Prang! Pecahlah Kaca Kantor Gedung Satu Atap Pemkot Bandarlampung

Kaca Gedung Satu Atap Pemkot Bandarlampung dipecahkan warga yang marah,Kamis (19/4/2018).
Kaca Gedung Satu Atap Pemkot Bandarlampung dipecahkan warga yang marah,Kamis (19/4/2018).
Bagikan/Suka/Tweet:

Dandy Ibrahim| Teraslampung.com

BANDARLAMPUNG — Warga Bandarlampung yang sedang antre untuk mengurus surat-surat di Gedung Satu Atap (Satap) Pemkot Bandarlampung, Kamis siang (19/4/2018) dikejutkan suara keras: Praaang!

Sebagian pengantre dan anggota Sat Pol PP serentak berlari ke arah sumber bunyi. Banyak pula pengunjung Gedung Satap yang sedang mengantre di lokat Dinas Kependudukan dan Pencatatan Sipil (Disdukcapil) berlari ke luar gedung karena takut.

Para anggota Sat Pol PP kaget ketika melihat kaca bagian depan gedung Satap pecah. Seorang pria tampak berlari dari depan gedung Satap.

“Tangkap, tangkap!” teriak seorang anggota Sat Pol PP.

Pria muda itu pun dikejar dan akhirnya ditangkap. Ada yang emosi sempat memukul pelaku di dahi pelaku tampak benjol dan ada sedikit darah yang mengalir.

Ketika ada petugas lainnya yang hendak memukul pelaku, teman – temannya menghalangi agar tidak main hakim sendiri.

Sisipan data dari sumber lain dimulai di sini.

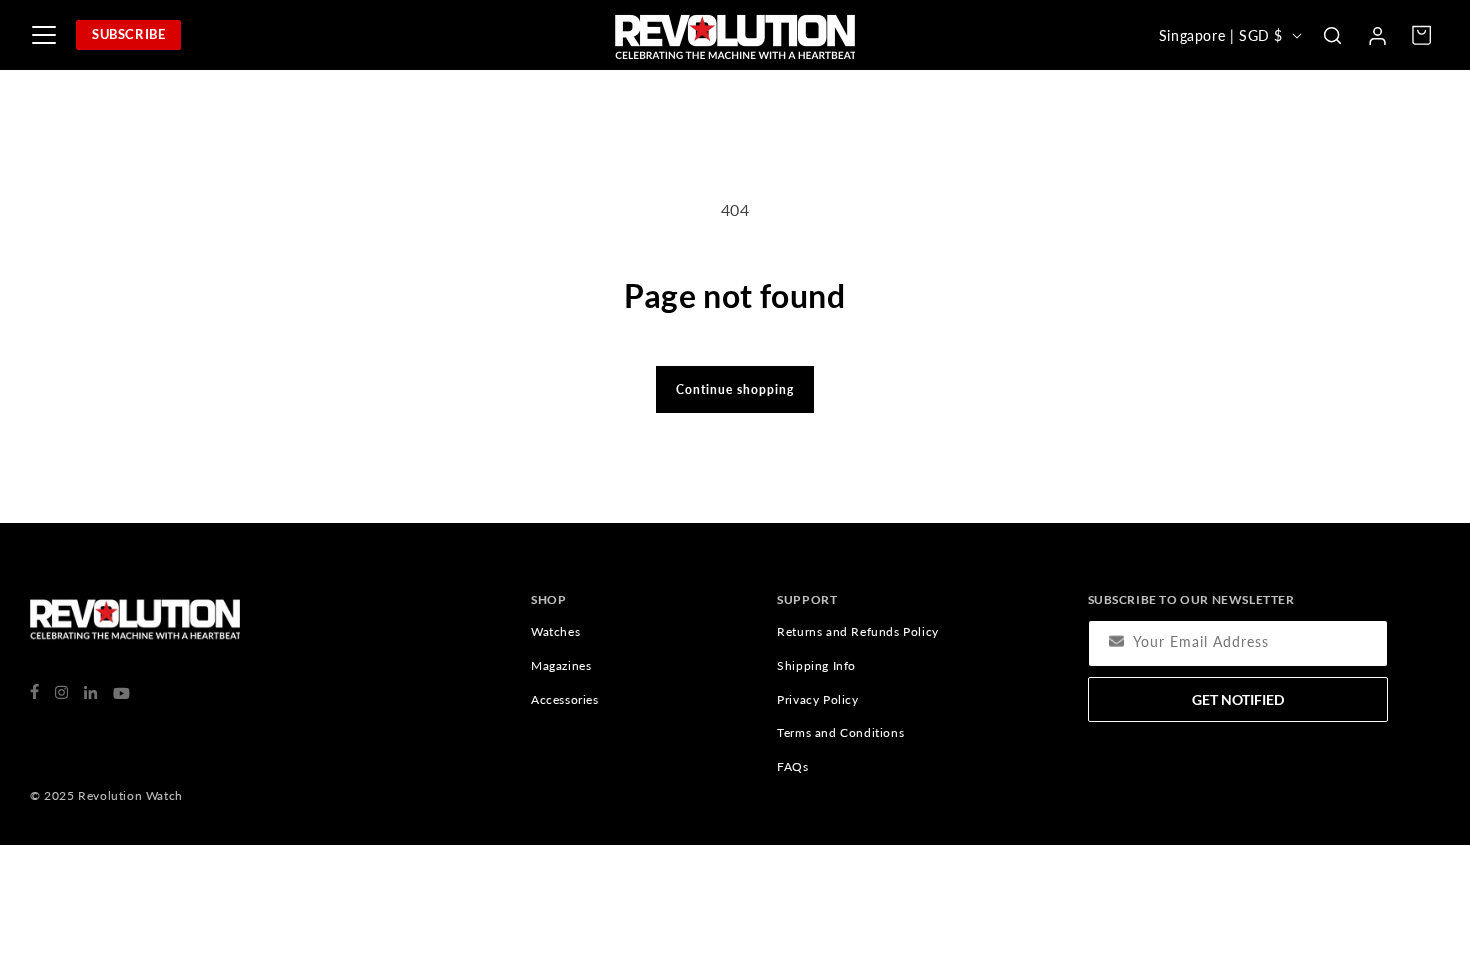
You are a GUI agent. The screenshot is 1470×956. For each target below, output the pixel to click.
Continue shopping (735, 389)
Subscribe (128, 34)
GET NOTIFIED (1238, 699)
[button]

Pelaku yang  mengaku bernama Ariefaldi (26 tahun) kecewa karena dalam akte kelahiran anaknya ditulis anak kandung. Sedangkan menurutnya anak tersebut bukan anak kandungnya.

Ketika ditanya Povos Pol PP Pemkot Bandarlampung, jawaban Arif mbulet. Ketika ditanya KTP, Arif mengaku tidak memiliki kartu identitas baik itu KTP juga SIM.

“Sepeda motor saya sudah saya jual pak,” jawaban Arif saat petugas menanyakan kartu indentitasnya.

Kaca setebal 10 milimeter di Kantor Satu Atap Pemkot Bandarlampung dipecahkan Arif dengan menggunakan kunci inggris.